Some pander to the worst instincts of the United Conservative Party’s extremist base — “appointment of an Alberta Chief Firearms Officer.”
And some, like the separation question, are in addition to everything else ludicrously illogical — I mean, seriously, how the hell do you improve Alberta’s place in the federation by separating from it? Say what?
This would be hilarious, were the implications not potentially tragic. Did the leading intellectual lights on the panel — Donna Kennedy Glans, Preston Manning, c’mon down! — draft the questions themselves without asking for help from someone who actually knows something about running an honest public opinion survey? Or were they the work of some propaganda brainiac in the bowels of the soon-to-be-renamed Manning Centre?
The opening questions — do you think Alberta is treated unfairly, and what should we do about it? — are also clearly biased in favour of the panel’s mandated conclusions. The final section consists of the usual demographic questions, with the option of opting out of all — which suggests to me the panel doesn’t really give a hoot who you are, as long as sound like you’re old, white, male and might vote UCP again.
Oh, and you can go back and re-vote as many times as you’d like — different answers or the same ones, as you please. One enterprising tourist Tweeted last night that he’d voted three times — from Belize!
One wonders if there will be a surprising number of Albertans seemingly enjoying winter holidays in St. Petersburg, Russia, this week?
In short, this survey is ludicrous, fatuous, risible, biased, intentionally misleading and a damned poor use of our supposedly scarce tax dollars. No real public opinion researcher would come near this thing with a barge poll!

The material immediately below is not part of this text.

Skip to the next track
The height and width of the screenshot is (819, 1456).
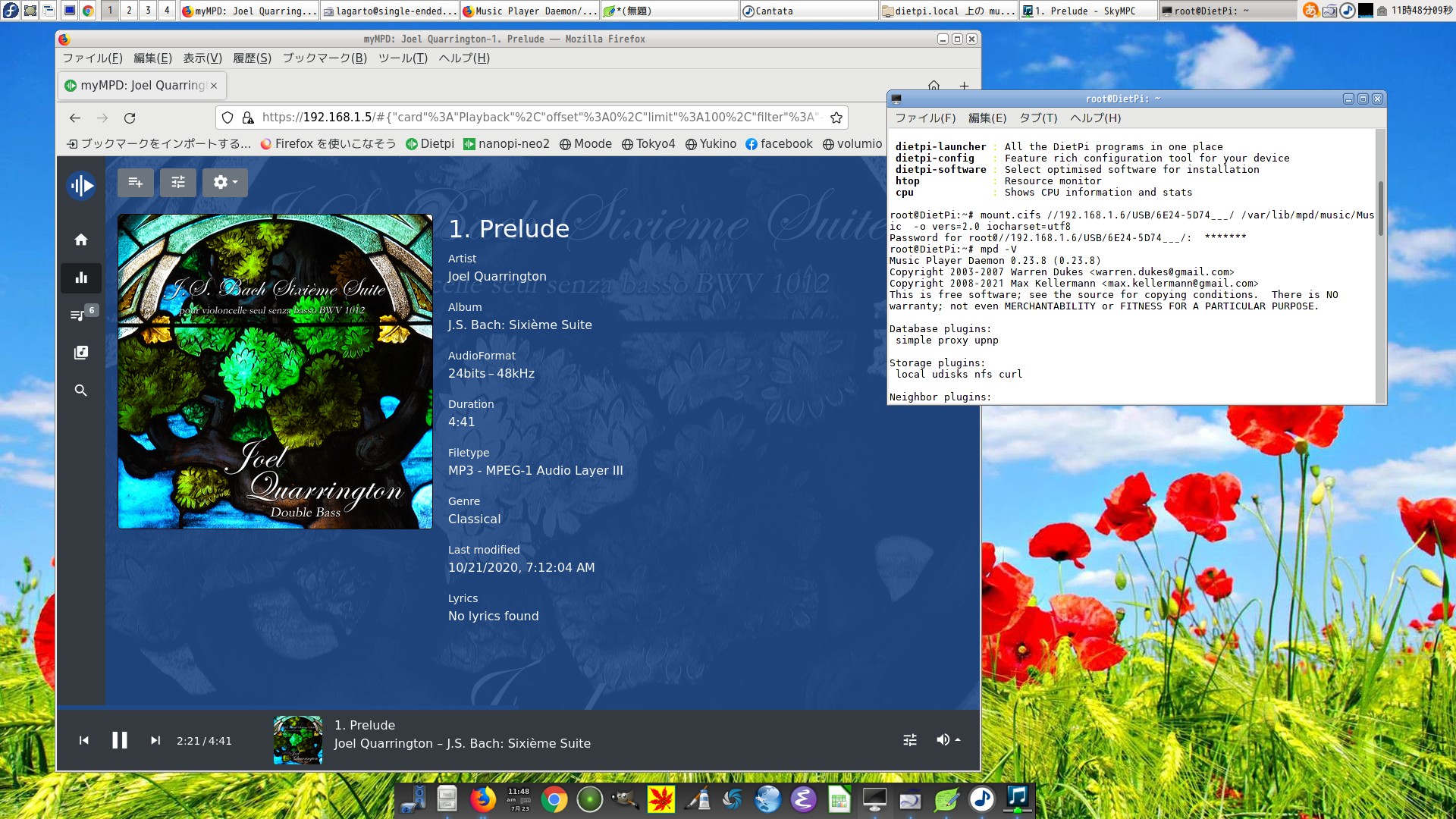[155, 740]
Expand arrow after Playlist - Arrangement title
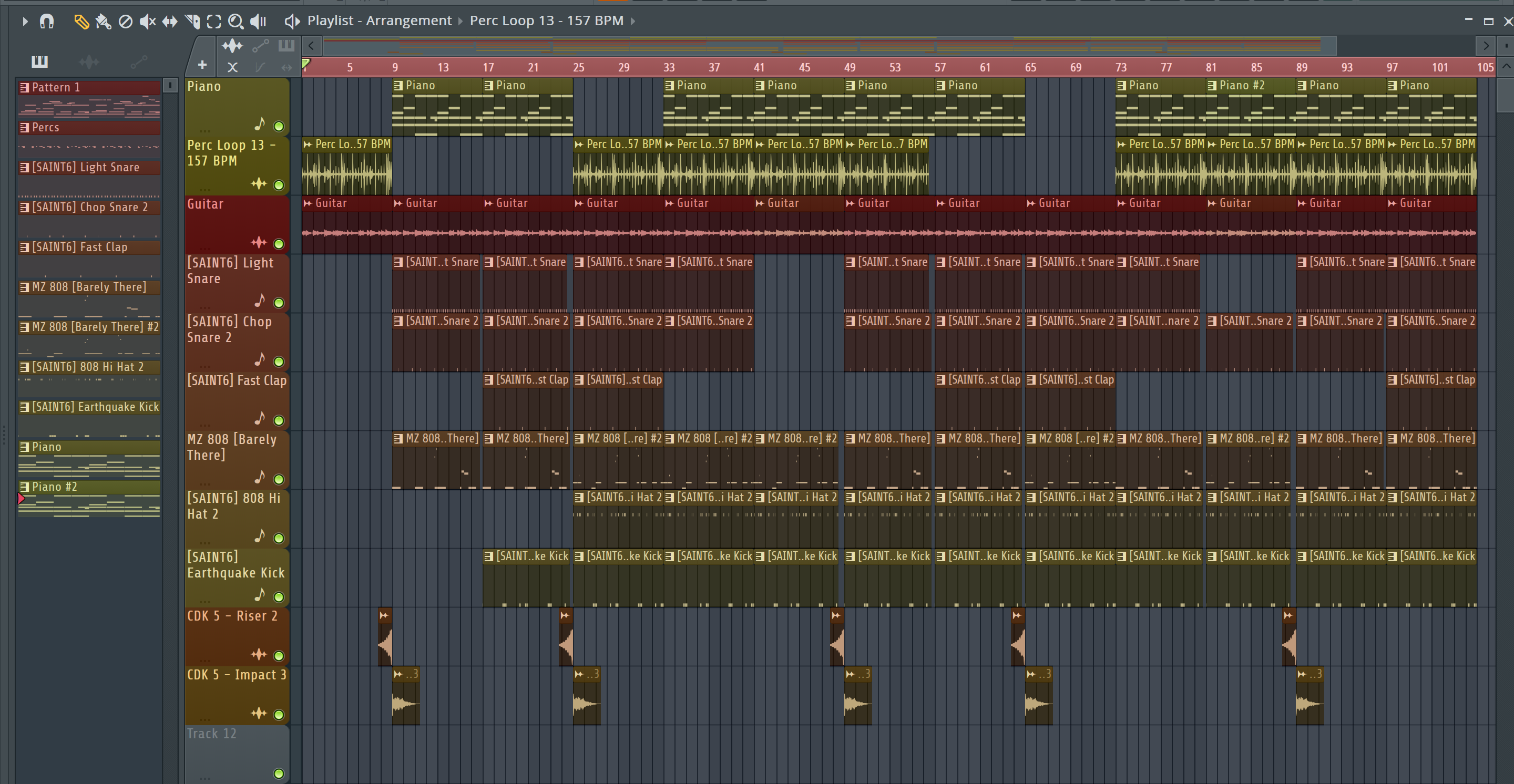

The “Fair Deal” Panel can safely reach the conclusions Mr. Kenney wants from this survey, and the government can argue it provides support for hare-brained ideas like stealing your pension savings to invest in the bitumen industry, claiming any old federal jurisdiction, firing the RCMP to replace it with a politically pliable provincial force, or writing an Alberta constitution that sets up conflicts with the Canadian Charter of Rights and Freedoms.
We know from the history of the postwar world that separatist movements are among the greatest threats to peace and security in modern nation states, whether those with some historical and cultural justification as in Scotland, Catalonia and Quebec, or those that exist only to serve the mischievous ambitions of local power elites.
For that reason, one would hope Canada’s national security agencies are paying attention to what the Kenney Government and some of its supporters are up to, along with the other threats that compete for their attention.
As I told the panel members in my run through the survey, “we should stop wasting money on rigged, unscientific questionnaires like this one designed to create support for separatism, thereby creating conditions that weaken the Liberal government in our nation’s capital in order to advance Premier Kenney’s personal political agenda.”
The members of the panel are:
- Oryssia Lennie, chair, a former senior civil servant
- Preston Manning, former leader of the Reform Party of Canada whose eponymous Manning Centre funds anti-Liberal troll factories with names like Canada Strong and Proud
- Stephen Lougheed, son of the late Alberta premier Peter Lougheed
- Donna Kennedy-Glans, a former Alberta PC cabinet minister and author of a loopy blog that sometimes promotes separatist notions
- Drew Barnes, a backbench UCP MLA
- Moin Yahya, a lawyer and university teacher
- Miranda Rosin, another UCP backbencher
- Tany Yao, yet another UCP backbencher
A ninth panel member, Jason Goodtriker, died suddenly on Jan. 16.
Two of these individuals are members of the Order of Canada.